Supplied passage:
::::::
At the end of the second quarter, we had $357 million in cash and a leverage ratio of only 0.7 times. Talos Energy Inc. recently completed its scheduled borrowing base redetermination, resulting in a reduction from $800 million to $700 million in available borrowing capacity under the company's bank credit facility. We are committed to maintaining our strong balance sheet to help ensure we are prepared to capitalize on opportunities that may arise in the current low oil price environment. Our financial framework is built on a balanced three-pronged approach that targets sustainable investments in the business in high-returning projects to maintain production through the cycle and create value for shareholders.

On Slide 21, we provide an update on our share repurchase program, the authorization for which is increased by our board to $200 million. The expectation is to allocate up to 50% of our annual free cash flow to share buybacks in a programmatic approach. We continue to execute on the program in the second quarter with purchases of $33 million for the period and $100 million cumulatively since the program's inception last year. We continue to believe our shares are significantly undervalued, and repurchasing them represents a compelling use of capital. With that, I will now turn it back to Paul for some additional closing comments.
::::::
Material shown:

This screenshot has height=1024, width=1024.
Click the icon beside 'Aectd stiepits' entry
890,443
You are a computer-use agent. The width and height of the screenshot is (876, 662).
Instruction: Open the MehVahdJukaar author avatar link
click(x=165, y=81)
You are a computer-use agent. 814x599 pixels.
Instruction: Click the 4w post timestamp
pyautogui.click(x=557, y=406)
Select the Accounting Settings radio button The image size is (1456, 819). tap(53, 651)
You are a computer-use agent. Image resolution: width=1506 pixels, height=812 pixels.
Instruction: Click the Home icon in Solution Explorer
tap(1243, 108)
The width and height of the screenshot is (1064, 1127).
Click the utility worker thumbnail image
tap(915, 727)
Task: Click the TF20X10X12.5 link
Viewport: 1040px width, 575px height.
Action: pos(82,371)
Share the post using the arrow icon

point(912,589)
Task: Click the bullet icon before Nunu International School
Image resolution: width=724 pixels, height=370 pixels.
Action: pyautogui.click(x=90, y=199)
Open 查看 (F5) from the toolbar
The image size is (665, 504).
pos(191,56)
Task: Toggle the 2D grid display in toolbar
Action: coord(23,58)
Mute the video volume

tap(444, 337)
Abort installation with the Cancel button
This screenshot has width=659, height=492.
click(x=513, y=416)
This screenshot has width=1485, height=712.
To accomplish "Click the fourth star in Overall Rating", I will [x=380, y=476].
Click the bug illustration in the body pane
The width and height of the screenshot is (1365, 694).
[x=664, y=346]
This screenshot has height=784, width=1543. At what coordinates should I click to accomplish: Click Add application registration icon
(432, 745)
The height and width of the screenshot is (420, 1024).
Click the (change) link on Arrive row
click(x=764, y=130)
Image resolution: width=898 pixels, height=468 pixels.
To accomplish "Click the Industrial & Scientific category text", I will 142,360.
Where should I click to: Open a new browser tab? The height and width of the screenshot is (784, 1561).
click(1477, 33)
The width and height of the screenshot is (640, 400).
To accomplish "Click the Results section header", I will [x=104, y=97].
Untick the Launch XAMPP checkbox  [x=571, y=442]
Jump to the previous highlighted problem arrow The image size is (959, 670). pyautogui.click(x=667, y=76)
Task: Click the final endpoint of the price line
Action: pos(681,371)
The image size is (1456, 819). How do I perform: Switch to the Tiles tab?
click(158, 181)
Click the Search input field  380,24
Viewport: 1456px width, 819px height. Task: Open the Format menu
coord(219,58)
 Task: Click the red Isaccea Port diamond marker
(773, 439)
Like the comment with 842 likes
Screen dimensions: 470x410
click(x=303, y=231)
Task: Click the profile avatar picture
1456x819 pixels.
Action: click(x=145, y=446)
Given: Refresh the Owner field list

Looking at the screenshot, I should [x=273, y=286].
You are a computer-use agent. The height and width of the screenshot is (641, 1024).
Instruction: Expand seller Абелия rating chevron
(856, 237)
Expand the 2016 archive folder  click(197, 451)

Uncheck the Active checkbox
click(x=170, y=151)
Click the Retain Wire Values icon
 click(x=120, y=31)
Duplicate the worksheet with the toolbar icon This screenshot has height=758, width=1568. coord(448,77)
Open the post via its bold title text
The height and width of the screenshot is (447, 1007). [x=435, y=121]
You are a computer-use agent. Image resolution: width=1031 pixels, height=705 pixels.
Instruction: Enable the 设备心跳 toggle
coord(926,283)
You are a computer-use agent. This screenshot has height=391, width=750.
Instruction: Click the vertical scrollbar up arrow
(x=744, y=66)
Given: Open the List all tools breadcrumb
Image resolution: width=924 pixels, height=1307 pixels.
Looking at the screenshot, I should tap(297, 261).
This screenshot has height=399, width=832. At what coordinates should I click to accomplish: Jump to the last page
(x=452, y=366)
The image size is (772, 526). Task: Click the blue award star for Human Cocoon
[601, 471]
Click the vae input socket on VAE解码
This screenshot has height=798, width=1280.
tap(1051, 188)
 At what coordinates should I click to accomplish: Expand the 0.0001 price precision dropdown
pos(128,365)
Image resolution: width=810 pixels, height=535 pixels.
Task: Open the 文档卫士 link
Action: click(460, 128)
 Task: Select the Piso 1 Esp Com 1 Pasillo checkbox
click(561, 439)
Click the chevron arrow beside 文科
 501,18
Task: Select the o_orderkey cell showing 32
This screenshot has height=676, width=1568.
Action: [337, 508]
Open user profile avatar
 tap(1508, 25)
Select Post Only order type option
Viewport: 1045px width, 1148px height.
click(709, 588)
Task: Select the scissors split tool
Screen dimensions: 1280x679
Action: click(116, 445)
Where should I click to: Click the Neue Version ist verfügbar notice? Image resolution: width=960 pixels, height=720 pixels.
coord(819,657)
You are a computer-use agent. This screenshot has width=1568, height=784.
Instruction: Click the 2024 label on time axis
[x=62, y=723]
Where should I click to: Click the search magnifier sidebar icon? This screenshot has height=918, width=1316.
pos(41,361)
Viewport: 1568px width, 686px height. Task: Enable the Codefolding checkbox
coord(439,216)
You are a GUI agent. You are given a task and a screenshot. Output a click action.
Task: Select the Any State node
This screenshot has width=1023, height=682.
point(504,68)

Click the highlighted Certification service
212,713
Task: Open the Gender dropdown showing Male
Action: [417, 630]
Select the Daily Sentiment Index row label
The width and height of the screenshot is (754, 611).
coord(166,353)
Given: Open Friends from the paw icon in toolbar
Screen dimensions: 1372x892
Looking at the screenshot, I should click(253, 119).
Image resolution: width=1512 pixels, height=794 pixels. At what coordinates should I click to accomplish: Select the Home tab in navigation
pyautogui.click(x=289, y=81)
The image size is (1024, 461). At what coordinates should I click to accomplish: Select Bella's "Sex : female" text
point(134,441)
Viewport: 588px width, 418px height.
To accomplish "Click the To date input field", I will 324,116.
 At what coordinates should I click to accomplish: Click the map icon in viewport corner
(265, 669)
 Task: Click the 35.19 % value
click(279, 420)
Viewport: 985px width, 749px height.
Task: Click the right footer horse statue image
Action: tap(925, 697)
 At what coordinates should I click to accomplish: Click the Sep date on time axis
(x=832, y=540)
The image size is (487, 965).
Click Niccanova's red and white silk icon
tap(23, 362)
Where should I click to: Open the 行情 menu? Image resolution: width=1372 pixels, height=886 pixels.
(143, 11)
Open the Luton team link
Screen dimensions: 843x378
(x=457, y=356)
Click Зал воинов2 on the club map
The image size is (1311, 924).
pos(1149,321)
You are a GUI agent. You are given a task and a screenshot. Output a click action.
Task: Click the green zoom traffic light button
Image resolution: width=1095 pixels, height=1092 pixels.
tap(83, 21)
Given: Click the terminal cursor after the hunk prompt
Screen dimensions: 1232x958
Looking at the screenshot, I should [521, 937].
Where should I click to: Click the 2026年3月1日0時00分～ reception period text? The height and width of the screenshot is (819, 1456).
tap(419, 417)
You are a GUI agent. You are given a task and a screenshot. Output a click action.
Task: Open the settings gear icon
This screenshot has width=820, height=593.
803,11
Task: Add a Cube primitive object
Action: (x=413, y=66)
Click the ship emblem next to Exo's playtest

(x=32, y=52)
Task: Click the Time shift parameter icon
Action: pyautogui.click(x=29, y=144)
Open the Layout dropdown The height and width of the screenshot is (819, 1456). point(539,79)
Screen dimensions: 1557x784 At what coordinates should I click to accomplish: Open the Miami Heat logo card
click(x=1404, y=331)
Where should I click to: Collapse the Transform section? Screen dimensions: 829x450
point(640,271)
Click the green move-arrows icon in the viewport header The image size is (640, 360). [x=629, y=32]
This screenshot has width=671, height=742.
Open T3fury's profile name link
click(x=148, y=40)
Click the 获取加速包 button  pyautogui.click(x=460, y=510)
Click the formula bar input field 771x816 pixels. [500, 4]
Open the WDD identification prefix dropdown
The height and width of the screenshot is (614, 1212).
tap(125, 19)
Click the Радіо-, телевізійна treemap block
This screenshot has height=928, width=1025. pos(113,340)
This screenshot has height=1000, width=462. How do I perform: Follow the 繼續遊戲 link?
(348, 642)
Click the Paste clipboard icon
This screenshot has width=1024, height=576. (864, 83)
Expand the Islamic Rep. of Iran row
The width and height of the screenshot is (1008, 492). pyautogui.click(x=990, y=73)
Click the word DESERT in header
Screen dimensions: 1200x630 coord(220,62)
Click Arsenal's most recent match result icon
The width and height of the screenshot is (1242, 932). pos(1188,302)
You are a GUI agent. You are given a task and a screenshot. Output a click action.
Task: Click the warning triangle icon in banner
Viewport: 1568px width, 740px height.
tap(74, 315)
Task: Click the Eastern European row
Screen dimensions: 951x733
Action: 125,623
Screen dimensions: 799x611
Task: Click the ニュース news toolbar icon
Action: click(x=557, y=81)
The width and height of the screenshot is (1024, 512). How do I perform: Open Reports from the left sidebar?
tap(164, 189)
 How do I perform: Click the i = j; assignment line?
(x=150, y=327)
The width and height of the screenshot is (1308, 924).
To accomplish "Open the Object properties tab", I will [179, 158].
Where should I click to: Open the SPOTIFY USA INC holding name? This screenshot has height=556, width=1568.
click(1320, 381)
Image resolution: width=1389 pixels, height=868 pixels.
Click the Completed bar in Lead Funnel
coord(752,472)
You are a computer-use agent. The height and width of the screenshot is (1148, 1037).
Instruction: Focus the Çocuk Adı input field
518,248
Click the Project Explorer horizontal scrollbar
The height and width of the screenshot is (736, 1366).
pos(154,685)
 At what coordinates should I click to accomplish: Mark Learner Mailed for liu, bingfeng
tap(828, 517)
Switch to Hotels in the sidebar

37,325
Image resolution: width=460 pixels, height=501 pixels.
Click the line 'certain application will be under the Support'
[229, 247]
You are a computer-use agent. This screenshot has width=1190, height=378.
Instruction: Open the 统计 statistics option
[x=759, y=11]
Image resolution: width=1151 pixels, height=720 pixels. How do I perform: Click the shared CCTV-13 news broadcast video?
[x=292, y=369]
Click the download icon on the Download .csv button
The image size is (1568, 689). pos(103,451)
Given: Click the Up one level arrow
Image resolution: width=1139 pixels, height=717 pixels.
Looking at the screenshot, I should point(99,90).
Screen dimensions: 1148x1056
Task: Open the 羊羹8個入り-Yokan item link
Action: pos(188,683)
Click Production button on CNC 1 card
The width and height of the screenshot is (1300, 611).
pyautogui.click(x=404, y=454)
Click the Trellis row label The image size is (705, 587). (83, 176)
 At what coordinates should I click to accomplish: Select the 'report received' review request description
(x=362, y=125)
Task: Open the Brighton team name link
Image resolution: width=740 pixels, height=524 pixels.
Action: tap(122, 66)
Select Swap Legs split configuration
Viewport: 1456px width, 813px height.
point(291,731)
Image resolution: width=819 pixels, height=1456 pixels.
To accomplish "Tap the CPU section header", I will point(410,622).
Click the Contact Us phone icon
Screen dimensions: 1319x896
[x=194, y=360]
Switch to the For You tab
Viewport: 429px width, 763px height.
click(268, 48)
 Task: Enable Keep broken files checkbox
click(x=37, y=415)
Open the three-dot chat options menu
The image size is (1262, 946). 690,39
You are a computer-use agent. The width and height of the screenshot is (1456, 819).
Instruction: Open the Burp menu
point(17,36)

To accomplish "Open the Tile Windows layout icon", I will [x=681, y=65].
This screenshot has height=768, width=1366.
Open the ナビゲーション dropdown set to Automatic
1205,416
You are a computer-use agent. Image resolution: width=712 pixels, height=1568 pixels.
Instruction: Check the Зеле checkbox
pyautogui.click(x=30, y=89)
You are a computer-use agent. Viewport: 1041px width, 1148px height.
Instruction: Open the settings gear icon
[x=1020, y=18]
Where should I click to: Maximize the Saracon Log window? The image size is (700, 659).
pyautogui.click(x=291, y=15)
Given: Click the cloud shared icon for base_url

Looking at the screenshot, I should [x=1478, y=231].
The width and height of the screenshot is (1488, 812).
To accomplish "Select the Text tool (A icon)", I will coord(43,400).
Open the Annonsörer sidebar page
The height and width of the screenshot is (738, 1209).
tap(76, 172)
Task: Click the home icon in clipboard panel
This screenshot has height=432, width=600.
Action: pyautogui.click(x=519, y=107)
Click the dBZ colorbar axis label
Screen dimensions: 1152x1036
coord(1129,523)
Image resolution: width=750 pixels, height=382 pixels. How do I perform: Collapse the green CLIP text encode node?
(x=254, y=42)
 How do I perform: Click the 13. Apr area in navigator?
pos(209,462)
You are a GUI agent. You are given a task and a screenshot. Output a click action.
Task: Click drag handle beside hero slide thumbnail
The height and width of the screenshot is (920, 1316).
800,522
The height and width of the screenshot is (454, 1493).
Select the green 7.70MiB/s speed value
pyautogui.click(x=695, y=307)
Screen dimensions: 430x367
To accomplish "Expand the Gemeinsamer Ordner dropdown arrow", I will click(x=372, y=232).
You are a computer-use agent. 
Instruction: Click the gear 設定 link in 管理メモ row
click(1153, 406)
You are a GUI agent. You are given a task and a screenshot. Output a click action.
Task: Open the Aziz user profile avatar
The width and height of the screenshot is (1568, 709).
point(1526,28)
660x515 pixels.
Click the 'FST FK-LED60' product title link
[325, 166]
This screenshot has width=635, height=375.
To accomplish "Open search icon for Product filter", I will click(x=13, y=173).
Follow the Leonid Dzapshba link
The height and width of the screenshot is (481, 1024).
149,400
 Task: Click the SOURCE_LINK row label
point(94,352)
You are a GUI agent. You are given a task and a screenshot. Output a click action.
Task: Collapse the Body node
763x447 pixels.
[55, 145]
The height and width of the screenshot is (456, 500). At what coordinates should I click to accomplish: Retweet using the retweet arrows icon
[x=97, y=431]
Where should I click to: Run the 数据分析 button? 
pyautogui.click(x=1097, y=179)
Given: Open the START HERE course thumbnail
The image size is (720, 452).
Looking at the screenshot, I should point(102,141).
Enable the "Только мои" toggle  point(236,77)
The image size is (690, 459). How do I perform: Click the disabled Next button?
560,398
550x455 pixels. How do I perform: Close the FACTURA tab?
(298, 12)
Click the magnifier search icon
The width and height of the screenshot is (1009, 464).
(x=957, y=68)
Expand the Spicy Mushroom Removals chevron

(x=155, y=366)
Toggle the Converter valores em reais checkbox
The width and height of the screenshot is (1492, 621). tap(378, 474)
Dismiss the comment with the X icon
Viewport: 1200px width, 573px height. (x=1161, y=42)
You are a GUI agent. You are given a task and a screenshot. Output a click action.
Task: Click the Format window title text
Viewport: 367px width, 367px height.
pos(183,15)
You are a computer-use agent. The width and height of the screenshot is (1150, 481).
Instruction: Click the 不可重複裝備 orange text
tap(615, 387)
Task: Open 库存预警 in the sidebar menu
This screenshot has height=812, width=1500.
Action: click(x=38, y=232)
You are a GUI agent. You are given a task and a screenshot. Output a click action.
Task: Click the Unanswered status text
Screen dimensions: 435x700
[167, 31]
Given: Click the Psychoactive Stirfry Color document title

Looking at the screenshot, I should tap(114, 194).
::::::
Work instructions:
1 - List every dollar amount given in the earnings remarks.
2 - According to the earnings remarks, what was the leverage ratio at the end of the second quarter?
3 - Rewrite the earnings remarks from "At the end of" to "value for shareholders.", putting "solid balance sheet" in place of "strong balance sheet".

Task results:
1 - $357 million, $800 million, $700 million, $200 million, $33 million, $100 million

2 - 0.7 times

3 -
At the end of the second quarter, we had $357 million in cash and a leverage ratio of only 0.7 times. Talos Energy Inc. recently completed its scheduled borrowing base redetermination, resulting in a reduction from $800 million to $700 million in available borrowing capacity under the company's bank credit facility. We are committed to maintaining our solid balance sheet to help ensure we are prepared to capitalize on opportunities that may arise in the current low oil price environment. Our financial framework is built on a balanced three-pronged approach that targets sustainable investments in the business in high-returning projects to maintain production through the cycle and create value for shareholders.